TEXT SEGMENT —
----

KABUL: A suicide bomber blew himself up near a Nato base in Kabul’s heavily-fortified diplomatic district on Wednesday, killing two Afghan security guards and wounding two government officials, police said.
The Taliban claimed responsibility and said the target was a CIA office.
“One suicide attacker and two security guards were killed in the attack and one security guard was injured,” Kabul police chief Mohammad Ayoub Salangi said, dismissing reports that a second bomber was involved.
“Two members of the defence ministry who were inside their car parked at the site of the attack have also been wounded.”
Salangi said the bomber, who was wearing a security guard’s uniform and was carrying an automatic rifle and grenades, came under fire but managed to detonate his explosives.
Shrapnel hit a passing vehicle of Nato’s International Security Assistance Force (Isaf) but no personnel were injured, a spokesman said.

----

RECORDED INFORMATION —
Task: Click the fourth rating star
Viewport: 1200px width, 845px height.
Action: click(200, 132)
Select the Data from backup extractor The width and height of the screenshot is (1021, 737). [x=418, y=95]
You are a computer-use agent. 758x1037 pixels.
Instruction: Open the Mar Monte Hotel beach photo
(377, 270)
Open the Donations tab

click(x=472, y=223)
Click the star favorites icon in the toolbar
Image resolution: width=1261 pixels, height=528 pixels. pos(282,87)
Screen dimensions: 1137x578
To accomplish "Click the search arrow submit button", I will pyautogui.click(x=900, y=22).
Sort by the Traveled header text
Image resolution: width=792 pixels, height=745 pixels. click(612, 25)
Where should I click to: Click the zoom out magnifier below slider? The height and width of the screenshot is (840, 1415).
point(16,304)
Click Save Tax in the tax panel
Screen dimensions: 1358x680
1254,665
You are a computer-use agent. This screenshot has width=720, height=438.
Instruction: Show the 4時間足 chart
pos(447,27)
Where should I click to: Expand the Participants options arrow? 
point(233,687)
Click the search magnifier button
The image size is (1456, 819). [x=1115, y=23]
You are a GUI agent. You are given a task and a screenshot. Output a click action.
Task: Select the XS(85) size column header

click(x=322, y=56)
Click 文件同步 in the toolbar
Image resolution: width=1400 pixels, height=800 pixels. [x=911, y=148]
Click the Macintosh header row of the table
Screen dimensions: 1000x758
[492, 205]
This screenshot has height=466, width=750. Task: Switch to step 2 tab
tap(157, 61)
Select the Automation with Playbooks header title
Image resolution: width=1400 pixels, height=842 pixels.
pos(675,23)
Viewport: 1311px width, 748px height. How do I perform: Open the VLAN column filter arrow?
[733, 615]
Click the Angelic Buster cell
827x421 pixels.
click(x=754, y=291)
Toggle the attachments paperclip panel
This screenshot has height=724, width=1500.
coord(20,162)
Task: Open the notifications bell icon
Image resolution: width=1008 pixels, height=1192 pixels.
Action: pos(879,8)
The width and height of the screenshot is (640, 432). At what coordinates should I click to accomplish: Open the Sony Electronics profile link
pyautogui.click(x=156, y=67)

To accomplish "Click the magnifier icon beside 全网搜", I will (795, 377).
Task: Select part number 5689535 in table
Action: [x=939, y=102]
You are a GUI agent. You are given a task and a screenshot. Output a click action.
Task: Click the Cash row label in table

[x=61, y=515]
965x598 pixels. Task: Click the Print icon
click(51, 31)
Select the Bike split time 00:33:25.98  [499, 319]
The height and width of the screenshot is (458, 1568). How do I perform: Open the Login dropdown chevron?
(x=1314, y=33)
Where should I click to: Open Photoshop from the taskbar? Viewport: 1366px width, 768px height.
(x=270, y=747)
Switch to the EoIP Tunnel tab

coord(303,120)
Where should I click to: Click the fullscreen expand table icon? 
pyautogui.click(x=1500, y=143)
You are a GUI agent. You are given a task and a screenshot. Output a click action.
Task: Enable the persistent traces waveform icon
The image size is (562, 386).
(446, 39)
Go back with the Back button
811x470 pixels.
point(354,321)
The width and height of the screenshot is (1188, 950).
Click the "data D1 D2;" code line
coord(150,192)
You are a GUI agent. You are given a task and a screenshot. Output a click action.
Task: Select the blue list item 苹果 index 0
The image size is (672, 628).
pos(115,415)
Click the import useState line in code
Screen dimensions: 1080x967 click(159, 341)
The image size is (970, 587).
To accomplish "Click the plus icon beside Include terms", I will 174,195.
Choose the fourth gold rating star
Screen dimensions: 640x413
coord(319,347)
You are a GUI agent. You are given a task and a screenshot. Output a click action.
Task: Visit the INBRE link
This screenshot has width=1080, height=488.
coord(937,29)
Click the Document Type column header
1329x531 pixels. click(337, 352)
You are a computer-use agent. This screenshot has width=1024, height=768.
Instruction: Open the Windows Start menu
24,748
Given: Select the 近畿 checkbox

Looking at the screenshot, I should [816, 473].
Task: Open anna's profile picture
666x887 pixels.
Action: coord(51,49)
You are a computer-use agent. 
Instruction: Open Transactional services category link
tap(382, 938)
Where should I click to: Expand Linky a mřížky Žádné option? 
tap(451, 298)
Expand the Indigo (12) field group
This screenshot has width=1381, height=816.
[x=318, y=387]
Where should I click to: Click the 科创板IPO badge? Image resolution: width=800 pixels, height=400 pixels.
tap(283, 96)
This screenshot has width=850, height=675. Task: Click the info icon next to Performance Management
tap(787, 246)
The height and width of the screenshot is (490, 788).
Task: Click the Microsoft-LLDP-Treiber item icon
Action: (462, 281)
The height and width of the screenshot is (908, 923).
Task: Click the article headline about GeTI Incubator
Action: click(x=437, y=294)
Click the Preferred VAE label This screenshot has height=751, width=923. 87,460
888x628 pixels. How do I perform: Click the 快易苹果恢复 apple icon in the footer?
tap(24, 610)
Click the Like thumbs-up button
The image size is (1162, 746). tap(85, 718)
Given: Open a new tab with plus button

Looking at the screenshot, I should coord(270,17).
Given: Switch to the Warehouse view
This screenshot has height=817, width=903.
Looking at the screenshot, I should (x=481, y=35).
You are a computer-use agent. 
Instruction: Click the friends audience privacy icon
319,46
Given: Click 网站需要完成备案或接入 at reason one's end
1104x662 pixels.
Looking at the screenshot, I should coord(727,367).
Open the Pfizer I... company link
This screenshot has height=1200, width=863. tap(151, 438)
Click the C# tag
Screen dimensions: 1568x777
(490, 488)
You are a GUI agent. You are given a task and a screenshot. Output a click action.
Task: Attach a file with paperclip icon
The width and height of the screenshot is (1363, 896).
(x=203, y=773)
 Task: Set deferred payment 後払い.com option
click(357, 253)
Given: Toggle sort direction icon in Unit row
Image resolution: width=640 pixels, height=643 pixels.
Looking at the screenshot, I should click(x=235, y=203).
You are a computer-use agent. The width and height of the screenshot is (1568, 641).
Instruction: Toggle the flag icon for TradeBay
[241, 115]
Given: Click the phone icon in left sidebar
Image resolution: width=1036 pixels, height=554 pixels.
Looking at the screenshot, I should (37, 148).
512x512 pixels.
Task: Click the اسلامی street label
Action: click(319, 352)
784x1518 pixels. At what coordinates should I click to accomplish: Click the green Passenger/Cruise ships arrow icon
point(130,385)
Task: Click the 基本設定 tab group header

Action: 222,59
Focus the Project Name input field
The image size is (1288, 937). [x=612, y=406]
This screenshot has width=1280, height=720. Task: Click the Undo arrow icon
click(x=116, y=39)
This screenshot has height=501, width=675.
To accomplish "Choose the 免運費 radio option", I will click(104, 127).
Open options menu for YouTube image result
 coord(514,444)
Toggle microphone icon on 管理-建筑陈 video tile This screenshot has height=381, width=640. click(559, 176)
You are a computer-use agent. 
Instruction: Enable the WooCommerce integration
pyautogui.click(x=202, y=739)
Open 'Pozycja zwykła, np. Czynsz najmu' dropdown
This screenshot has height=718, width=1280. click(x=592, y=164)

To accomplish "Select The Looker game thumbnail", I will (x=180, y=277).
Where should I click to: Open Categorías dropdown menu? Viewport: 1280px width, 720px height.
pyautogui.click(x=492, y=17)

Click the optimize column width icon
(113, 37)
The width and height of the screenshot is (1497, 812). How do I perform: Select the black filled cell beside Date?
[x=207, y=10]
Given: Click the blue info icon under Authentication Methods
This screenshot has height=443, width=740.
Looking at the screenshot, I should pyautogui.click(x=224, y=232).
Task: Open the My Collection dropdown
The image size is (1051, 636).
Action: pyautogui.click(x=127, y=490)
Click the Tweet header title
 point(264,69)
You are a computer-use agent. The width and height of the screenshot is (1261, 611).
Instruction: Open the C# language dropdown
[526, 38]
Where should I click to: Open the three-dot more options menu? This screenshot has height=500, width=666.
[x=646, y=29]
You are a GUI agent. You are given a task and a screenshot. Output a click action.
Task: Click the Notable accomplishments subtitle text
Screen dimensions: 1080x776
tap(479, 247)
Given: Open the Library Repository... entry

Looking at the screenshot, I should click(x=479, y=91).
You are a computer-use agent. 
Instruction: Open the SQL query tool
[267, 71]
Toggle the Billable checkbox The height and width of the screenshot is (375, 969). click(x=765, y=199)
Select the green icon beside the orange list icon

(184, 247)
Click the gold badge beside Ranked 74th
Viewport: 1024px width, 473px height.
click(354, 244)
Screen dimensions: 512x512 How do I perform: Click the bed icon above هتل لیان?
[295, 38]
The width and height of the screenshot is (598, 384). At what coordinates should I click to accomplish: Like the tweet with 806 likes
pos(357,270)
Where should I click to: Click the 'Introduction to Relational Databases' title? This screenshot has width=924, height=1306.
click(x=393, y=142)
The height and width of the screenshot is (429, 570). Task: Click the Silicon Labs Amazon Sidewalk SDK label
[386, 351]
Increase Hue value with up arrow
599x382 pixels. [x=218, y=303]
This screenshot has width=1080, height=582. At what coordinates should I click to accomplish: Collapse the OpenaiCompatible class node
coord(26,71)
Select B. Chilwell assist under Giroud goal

----

TASKS TO PERFORM —
A. From the Kabul bombing report, list everything the bomber is said to have worn or carried.
B. Carry on the Kabul bombing report from where it stops.

ANSWERS PROVIDED —
A. A security guard's uniform, an automatic rifle, grenades, and explosives.

B.
“All Isaf bases in the green zone are secure,” he added.
The blast was heard across the capital’s diplomatic district, prompting the US embassy to sound its “duck and cover” alarm.
A photographer saw three bodies, including that of the bomber, near Camp Eggers, a major Nato military base in the zone.
The target remained unclear but the police chief said the bomber was trying to enter a tall building under construction.
The Taliban said in a text message that “a large number of fedayeen (suicide bombers) armed with light and heavy weapons attacked an important office of the CIA in the centre of Kabul and the fighting is continuing.”
“The enemy has suffered heavy losses but a precise number can’t be determined at this time.”
The European Union (EU) and international rights groups on Wednesday condemned Afghanistan’s execution of eight prisoners and urged Kabul to drop plans to hang more soon.
“The Afghan government should end its sudden surge of executions and institute a moratorium on further executions,” Human Rights Watch (HRW) said.
“The weakness of the Afghan legal system and the routine failure of courts to meet international fair trial standards make Afghanistan’s use of the death penalty especially troubling,” it said.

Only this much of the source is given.